The day I arrived on this trip I went for lunch with my mum. We went to Pincho Disco and we had a beautiful lunch. It’s sort of different – you don’t see a lot of South American, Central American, Latin American restaurants [in Melbourne]. The head chef [Diego Cardenas] is Colombian, and he cooks really beautiful food.

It’s an interesting mix that I’d never quite seen, actually. There are a few chefs from Argentina and another one from Peru, so there was some Peruvian-style ceviche and crudos. We had a green aguachile which was really good – sharp and bitey. We also had a tuna crudo with a puffed tapioca crisp, and a bit of slow-cooked lamb shoulder that was bloody delicious. It just sort of fell off the bone.

And on past trips?
I had a really good meal the last time I was here at Osteria Ilaria. The hand-made pastas were fabulous. It’s not trying to be anything it’s not. It’s an Italian-style, pasta-focused menu, fabulous flavours and good, honest cooking.

What’s something you miss when you’re in the US?
I think the bread that we have in Australia is incredible. We have a great bakery culture and in the States they don’t necessarily.

How did the collab between you and Stef come about?
I’d heard of [Stefanino Panino] when [it] was in Carlton, and I love it when somebody just picks something they love and do it, and do it really well. That’s what he’s done.

At Gwen, we started just as a dinner restaurant, but the butcher shop [attached to the restaurant] is open [during the day] so we said, “Maybe we should sell a sandwich.” I went to work on the [meat] grinder and we did a meatball sub and a couple of sandwiches. They grew in popularity and before we knew it, we were doing over 100 sandwiches a day.

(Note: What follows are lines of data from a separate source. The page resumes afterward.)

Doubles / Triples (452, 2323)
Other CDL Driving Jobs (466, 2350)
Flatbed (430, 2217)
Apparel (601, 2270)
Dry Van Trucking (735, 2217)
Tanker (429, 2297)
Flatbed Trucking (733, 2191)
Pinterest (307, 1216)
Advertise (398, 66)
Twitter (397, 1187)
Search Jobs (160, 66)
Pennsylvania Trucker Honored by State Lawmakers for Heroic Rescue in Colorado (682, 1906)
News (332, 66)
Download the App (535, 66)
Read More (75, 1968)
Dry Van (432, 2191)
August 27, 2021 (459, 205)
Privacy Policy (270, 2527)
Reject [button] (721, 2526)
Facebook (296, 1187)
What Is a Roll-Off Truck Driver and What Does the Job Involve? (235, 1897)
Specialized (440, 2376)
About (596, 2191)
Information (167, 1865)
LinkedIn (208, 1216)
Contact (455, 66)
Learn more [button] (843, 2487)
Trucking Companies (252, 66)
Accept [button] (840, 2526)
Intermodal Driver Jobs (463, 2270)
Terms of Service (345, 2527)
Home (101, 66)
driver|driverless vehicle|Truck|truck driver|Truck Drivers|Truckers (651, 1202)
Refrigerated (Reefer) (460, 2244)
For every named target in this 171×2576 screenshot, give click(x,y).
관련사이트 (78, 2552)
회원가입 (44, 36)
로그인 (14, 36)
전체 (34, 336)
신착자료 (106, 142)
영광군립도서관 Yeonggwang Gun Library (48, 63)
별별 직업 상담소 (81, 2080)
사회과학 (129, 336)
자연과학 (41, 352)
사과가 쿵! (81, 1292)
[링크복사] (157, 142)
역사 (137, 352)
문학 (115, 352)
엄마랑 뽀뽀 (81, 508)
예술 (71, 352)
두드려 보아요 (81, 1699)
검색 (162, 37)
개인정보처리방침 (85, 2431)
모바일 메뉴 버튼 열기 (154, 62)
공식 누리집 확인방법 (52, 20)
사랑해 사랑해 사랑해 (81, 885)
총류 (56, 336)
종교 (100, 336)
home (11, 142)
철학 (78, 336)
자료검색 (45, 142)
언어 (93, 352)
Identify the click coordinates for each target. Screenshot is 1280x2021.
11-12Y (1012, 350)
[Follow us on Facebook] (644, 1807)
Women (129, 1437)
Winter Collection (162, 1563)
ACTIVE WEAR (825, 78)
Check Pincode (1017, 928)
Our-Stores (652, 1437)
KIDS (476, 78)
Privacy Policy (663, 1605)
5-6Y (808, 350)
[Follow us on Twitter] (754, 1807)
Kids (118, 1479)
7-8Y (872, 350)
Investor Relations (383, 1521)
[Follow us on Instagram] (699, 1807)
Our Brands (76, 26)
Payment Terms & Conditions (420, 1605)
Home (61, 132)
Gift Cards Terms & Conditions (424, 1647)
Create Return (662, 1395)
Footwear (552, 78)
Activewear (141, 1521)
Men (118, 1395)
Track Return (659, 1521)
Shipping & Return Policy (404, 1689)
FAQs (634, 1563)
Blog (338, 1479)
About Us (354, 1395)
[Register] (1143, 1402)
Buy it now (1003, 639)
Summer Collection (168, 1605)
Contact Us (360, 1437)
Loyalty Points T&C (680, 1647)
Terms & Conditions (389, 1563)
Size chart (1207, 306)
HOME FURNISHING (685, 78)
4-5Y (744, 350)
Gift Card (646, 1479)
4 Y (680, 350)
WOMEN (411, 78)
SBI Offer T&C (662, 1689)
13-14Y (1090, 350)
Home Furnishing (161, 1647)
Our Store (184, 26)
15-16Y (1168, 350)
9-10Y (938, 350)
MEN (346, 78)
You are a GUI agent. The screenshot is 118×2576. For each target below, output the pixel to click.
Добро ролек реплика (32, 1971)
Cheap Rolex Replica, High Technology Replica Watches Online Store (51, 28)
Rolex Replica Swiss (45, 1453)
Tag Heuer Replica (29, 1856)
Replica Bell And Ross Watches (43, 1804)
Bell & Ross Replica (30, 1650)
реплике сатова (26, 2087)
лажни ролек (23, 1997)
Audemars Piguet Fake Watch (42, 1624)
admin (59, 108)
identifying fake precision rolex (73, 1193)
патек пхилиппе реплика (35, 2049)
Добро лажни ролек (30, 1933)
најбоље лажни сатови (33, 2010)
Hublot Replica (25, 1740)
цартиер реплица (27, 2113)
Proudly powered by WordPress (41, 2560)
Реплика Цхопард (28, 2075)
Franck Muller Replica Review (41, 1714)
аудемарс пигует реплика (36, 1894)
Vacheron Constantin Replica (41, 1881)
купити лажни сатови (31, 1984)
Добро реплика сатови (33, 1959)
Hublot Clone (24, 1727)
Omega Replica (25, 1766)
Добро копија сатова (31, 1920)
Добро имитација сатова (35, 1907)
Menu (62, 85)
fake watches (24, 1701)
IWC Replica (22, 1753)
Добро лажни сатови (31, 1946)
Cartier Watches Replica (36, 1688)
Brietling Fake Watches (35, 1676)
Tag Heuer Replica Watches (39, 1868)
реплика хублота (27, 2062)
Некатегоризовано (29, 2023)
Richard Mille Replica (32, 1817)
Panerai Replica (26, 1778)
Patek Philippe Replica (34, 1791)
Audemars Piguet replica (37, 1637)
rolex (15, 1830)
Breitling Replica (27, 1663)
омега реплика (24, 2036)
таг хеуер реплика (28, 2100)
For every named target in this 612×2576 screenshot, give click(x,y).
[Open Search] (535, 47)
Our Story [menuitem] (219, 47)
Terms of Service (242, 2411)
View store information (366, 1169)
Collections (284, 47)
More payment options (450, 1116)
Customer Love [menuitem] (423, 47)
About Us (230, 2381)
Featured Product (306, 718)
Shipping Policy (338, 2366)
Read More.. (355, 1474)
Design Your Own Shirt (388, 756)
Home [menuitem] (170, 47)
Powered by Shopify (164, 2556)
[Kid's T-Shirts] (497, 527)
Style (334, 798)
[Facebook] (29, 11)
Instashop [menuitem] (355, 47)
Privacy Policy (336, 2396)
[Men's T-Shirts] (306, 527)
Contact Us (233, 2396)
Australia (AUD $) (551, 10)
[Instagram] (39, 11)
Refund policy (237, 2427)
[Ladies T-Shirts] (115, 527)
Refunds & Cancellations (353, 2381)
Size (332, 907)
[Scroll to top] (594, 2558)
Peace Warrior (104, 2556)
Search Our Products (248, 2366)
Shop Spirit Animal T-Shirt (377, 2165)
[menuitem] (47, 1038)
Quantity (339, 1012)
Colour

It just smashed us in the kitchen, so in the end I had to stop it.

When we decided to do this, I asked [Condello] about his attitude and he said, “I’m Italian but I’m also Australian. A lot of people try and do this Italian-American thing, but I just want to be Italian-Australian.” So, we’ve developed some sandwiches that show off native ingredients but do it in an Italian style.

Where do you tell people to go if they’re visiting Melbourne?
Attica is one, because I think it really shows food that you can’t get anywhere else. I think that’s a must-do. [Chef and owner] Ben Shewry is one of my favourite chefs in the world. He’s such a talent. I know he’s been spoken about a lot, but he’s such a talented cook and flies our flag really well.

I really love the food you can get at our markets, so I’ll often send people to the Prahran Market, or to the South Melbourne Market to get a dim sim. If you haven’t had one of those, you have to try it. It’s a pretty unique thing – I’ve never seen one in Southeast Asia, and I’ve certainly never seen one in America. And Gary [of G McBean Family Butcher], he’s an incredible butcher at the Prahran Market.

What would you like to see happen in the Melbourne food and drink world in the next few years?
It’s a funny way to describe Melbourne, but I feel like it’s a really competitive city. I don't know why. Maybe it’s because of our love of sport. I just think Melbourne tries really hard, but in a good way. I think when we do something, we really latch onto it, and a lot of what Australia hangs it hat on really started in Melbourne. Like our coffee culture – I really feel that started in Melbourne. And I think the food in Melbourne is still very independent, it’s very chef-driven. I don’t really know where it’s going to go next. But that’s kind of the fun of it, right?